Commercial partner revenue accounted for 66% of the overall revenue across the 15 clubs, with broadcast and matchday revenue by comparison each accounting for 17%.
Speaking on the results, Deloitte Sports Business Group lead partner Tim Bridge stated: “The 35% growth in revenues across the 2023/24 season is an impressive reflection of the growth of women’s football across some of its leading markets. Investors and leaders are now looking beyond just revenues and increasing their focus towards the sustainability and growth of clubs.
“Commercial partners and broadcasters are now recognizing the growing profile of the women’s game and increasing their investment, in turn attracting greater and more diverse audiences in new addressable markets.
“The expansion of the UEFA Women’s Champions League and the FIFA Club World Cup demonstrates the demand for more games and competition. Pairing this with developing existing competitions, the introduction of new governance, and further investment can supercharge the participation in, professionalization, and popularity of the women's game for the long-term.”

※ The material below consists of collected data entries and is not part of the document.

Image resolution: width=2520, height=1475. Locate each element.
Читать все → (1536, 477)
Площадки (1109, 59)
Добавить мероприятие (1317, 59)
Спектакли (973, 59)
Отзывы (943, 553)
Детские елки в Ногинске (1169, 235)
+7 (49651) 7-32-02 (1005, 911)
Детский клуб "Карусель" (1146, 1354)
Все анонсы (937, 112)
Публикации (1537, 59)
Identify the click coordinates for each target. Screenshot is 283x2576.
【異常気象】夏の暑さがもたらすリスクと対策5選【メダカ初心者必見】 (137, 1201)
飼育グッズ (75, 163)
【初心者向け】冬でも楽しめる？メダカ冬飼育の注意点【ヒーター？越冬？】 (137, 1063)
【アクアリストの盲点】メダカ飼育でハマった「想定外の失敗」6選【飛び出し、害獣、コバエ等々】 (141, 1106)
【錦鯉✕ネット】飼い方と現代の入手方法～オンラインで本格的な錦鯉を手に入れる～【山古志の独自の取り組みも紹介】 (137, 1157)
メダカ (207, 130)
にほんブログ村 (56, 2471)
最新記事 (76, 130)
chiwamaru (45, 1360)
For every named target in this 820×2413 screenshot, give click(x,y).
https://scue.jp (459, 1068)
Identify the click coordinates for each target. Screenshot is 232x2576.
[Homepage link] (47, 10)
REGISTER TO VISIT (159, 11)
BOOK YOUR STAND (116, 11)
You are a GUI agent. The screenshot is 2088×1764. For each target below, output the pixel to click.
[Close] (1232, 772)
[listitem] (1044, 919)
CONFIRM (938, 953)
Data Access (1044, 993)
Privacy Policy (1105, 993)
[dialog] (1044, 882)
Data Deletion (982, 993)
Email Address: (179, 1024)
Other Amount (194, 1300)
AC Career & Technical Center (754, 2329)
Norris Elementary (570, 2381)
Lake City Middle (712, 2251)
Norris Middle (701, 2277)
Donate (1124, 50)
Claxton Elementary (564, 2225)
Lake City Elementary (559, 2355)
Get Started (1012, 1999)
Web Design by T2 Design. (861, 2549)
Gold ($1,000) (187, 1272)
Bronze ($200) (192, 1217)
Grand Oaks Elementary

Deloitte Sports Business Group knowledge and insight lead Jennifer Haskel added: “It is clear that the women’s game is growing rapidly across metrics including and beyond revenue. While women’s clubs have traditionally been compared to, or expected to mirror, the structure and business of men’s clubs, we are seeing a fundamental shift in the recognition of opportunity that stems from embracing key differences.
“By doing so, the industry has an opportunity to set the future direction of the game, for its players and fans, but also to drive revenues and better the sport itself.”
Where previous years did not, these figures account for “group income”, which in effect is money attributed to the women’s team that has come from club-wide income, such as club-wide sponsorship agreements and funding dispensed to the women’s side from the men’s side.
Furthermore, the list only takes into account a few countries, namely; England, France, Germany, Italy, Spain, Portugal, Norway, Brazil, and Japan.
Crucially this omits the US, a women’s soccer powerhouse, where revenue statistics were not made available to Deloitte, with Australia and Sweden among other major countries left out.